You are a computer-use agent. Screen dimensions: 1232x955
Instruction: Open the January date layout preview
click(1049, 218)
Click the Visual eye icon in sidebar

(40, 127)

+++

ASSIGNMENT: Every record listed above needs to be written out again exactly.

ANSWER TO THE PROBLEM:
You are a computer-use agent. Screen dimensions: 1232x955
Instruction: Open the January date layout preview
click(1049, 218)
Click the Visual eye icon in sidebar

(40, 127)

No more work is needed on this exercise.